I got -0.184556093 and 1.946862606 = a, which still isn't right :(

Homework Helper
Yes but

$$\tan(\theta_1 - \theta_2 ) = \frac{\tan \theta_1 - \tan\theta_2}{1 + \tan \theta_1 \tan\theta_2},$$

so you should find

$$\frac{a^2 - a}{1 \mathbf{+} a^2 * a} = \frac{a^2 - a}{1 \mathbf{+} a^3} = 0.22$$

I got -0.184556093 and 1.946862606 = a, which still isn't right :(

There's still a little mistake there. You are taking tangent value on both sides, remember? :)

So, it should read something like this:
$$\tan \left( \arctan(a ^ 2) - \arctan(a) \right) = \tan (0.22)$$
$$\Leftrightarrow \frac{a ^ 2 - a}{1 + a ^ 3} = \tan (0.22)$$.

Can you take it from here? :)

And, by the way, the book seems to have missed one possible value for a.

planauts
There's still a little mistake there. You are taking tangent value on both sides, remember? :)

So, it should read something like this:
$$\tan \left( \arctan(a ^ 2) - \arctan(a) \right) = \tan (0.22)$$
$$\Leftrightarrow \frac{a ^ 2 - a}{1 + a ^ 3} = \tan (0.22)$$.

Can you take it from here? :)

And, by the way, the book seems to have missed one possible value for a.

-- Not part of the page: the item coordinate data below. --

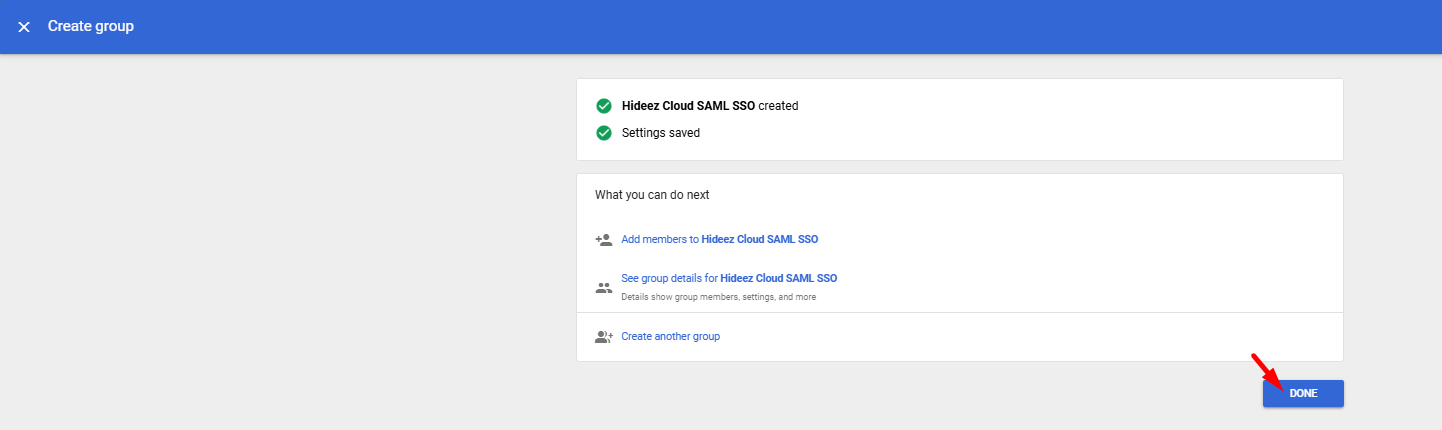This screenshot has width=1442, height=430.
Task: Click the green checkmark beside group created
Action: 603,106
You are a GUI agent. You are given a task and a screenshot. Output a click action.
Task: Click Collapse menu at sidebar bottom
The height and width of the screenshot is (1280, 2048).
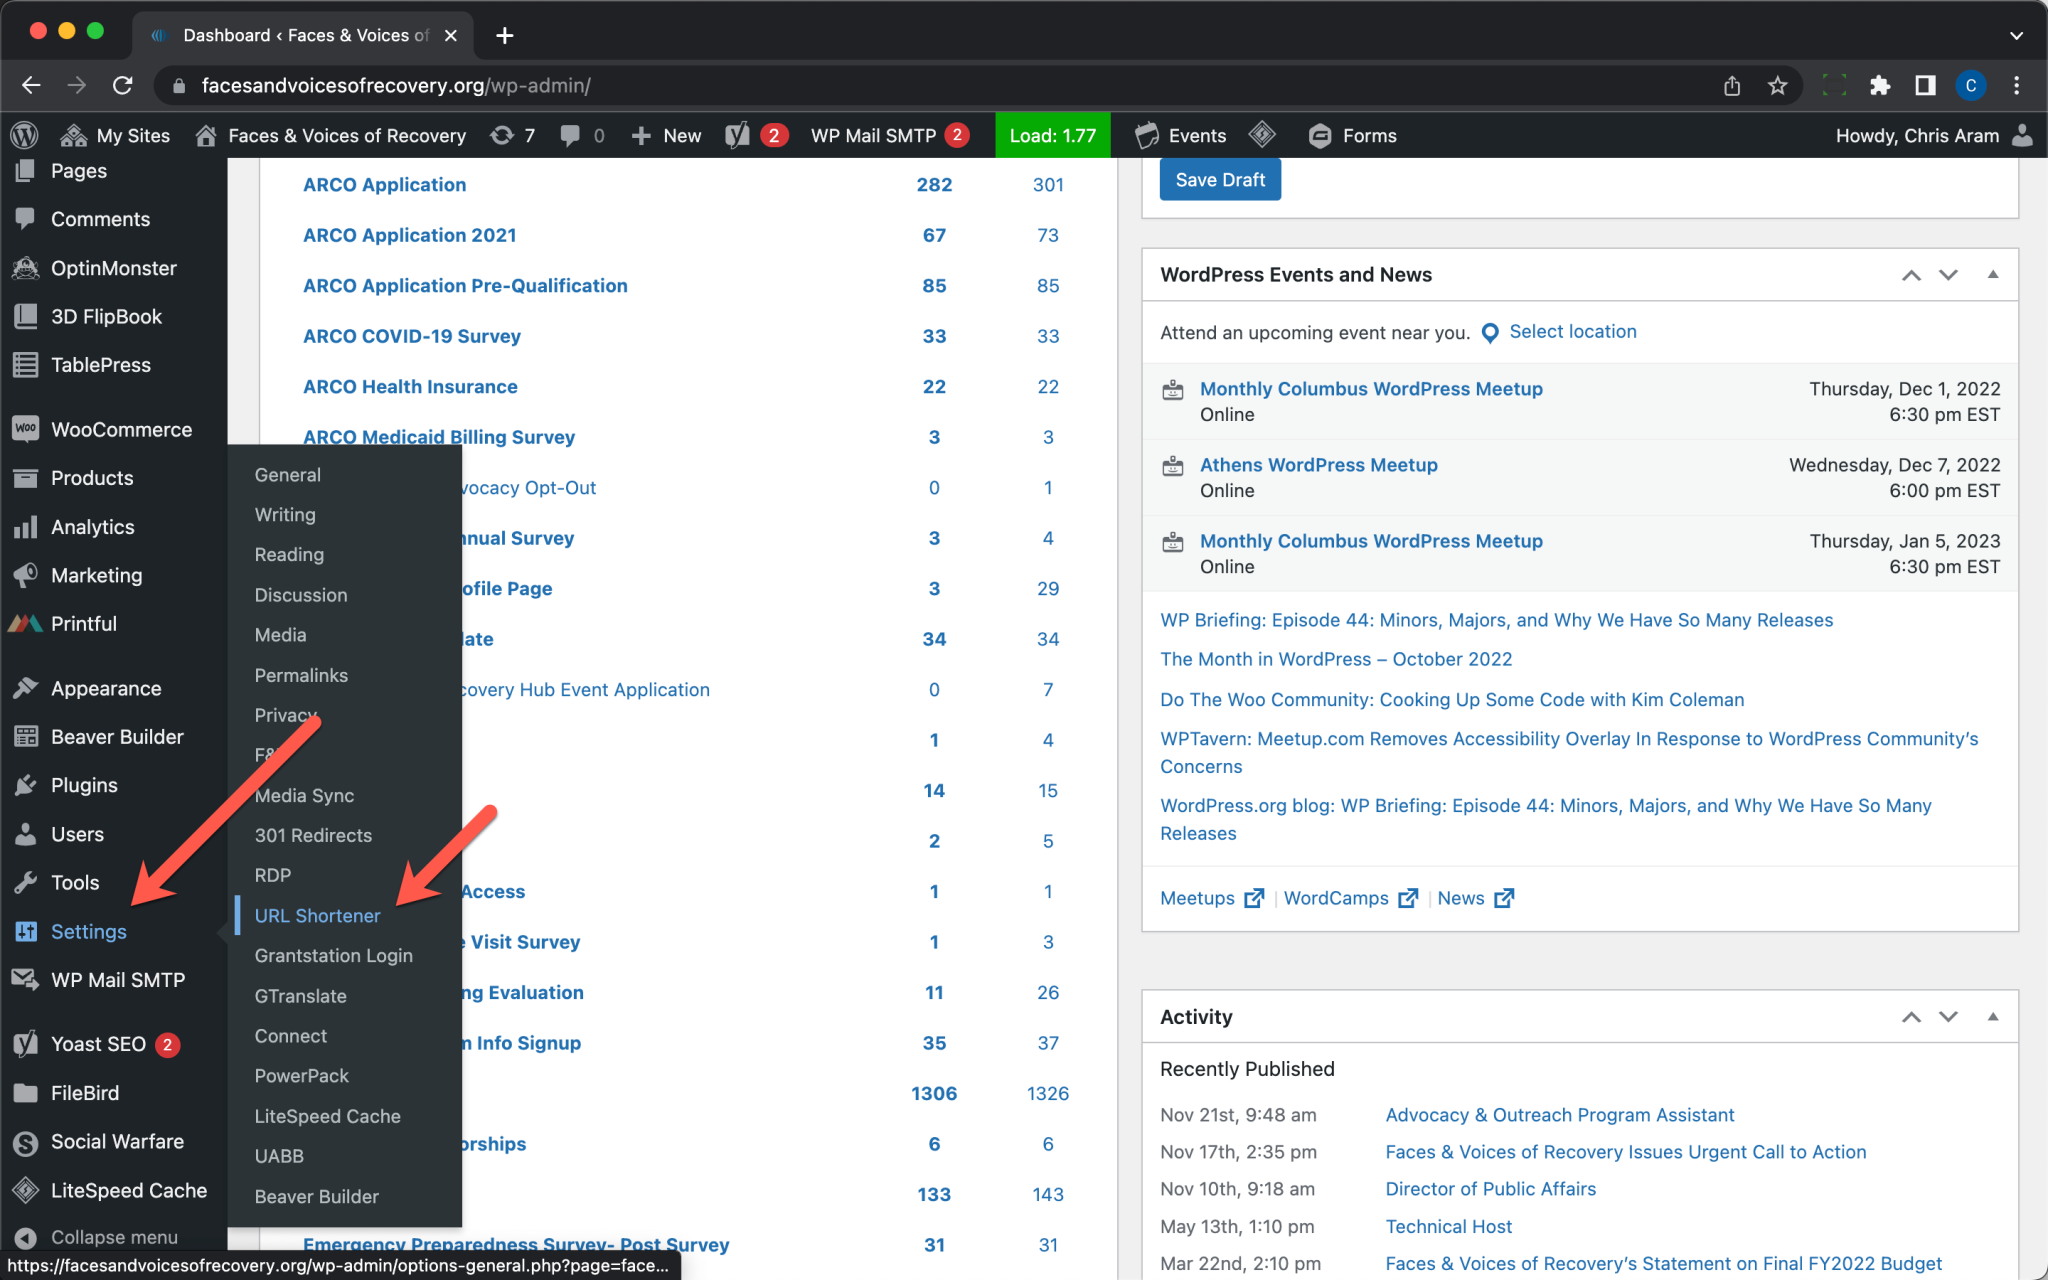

Oh my god! Thank you so much. I don't know why I wasn't seeing this...
I got 2.61737, 2.0416455 AND -0.223619421 as the roots.

Thanks to everyone who helped me, especially fzero :)

Homework Helper
Oh my god! Thank you so much. I don't know why I wasn't seeing this...
I got 2.61737, 2.0416455 AND -0.223619421 as the roots.

Thanks to everyone who helped me, especially fzero :)

Yup, looks good to me.

However, since the problem just asks for positive values of a (a > 0), so you don't need to take a = -0.223619421 into consideration.